I guess I am just having a hard time comparing an applianced based file sharing solution like the Netapp filer to a server based solution. Here are my thoughts:

  • Processing power - I would be running a virtualized Windows file server on brand new ESXi hosts. These hosts have the new Intel E5-2600 (Sandy Bridge) processors which are far faster than whatever 5 year old processor is in the Netapp FAS3020
  • RAM - same goes here, my new servers have plenty of memory
  • Networking - whether I go with a virtualized Windows file server or another appliance based solution, either one will be connect via 10GB ethernet so this will not be a bottleneck
  • Disk - the new SAN solutions I am looking at are either all flash/SSD based (Whiptail, Pure Storage) or a hybrid (Tegile, Nexsan, Nimble) so they will provide more IOPS with lower latency than my current Netapp solution which uses SATA disk shelves for CIFS shares

I restarted my filers a total of 3 times across 5 years and since they are a clustered pair, services never went down.
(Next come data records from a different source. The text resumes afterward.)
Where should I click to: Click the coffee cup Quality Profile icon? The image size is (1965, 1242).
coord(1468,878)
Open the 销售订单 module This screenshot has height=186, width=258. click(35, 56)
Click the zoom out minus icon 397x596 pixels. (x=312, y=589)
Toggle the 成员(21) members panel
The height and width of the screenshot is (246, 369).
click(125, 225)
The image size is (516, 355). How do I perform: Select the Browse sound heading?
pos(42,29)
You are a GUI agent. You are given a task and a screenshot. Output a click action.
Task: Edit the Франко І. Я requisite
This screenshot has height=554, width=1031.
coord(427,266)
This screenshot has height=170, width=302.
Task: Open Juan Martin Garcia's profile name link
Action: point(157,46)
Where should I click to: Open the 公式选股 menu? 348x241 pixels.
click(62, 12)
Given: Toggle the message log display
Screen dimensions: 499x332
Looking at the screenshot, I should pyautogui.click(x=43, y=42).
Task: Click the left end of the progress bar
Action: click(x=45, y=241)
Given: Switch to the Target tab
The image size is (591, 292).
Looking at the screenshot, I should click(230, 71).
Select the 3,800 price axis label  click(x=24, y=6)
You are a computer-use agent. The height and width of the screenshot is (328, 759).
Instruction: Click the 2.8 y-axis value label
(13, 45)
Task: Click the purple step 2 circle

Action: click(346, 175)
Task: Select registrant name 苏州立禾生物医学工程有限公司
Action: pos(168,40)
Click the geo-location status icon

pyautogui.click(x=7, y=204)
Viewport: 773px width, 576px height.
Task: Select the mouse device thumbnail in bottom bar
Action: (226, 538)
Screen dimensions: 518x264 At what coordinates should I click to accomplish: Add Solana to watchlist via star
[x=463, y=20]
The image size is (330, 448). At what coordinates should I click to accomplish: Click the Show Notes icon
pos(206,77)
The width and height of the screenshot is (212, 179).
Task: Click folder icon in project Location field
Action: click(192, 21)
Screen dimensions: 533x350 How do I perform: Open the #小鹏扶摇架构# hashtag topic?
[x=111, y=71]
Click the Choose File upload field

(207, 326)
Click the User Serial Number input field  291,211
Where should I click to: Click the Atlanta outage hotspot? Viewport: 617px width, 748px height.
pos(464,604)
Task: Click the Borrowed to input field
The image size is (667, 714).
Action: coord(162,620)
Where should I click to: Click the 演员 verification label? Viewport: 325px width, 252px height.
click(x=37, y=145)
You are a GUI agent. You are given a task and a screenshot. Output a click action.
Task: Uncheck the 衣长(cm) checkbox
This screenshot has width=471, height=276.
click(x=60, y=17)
I will certainly have to restart a Windows file server more than that just to keep up with Windows updates. Three more questions:

  • Should I run at least two file servers in a cluster to provide higher availabilty? Any gotchas in this setup?
  • Given that I have 400 staff and nearly 2,000 students using file services should we have even more than 2 file servers?
  • Does Windows file service have the ability to do quotas? Right now we give staff a 10GB quota and students 1GB. I would like to double both of these. Much of what is stored is office files (Word, Excel, Powerpoint) along with larger files from the Adobe CS suite and Autodesk products. No roaming profiles.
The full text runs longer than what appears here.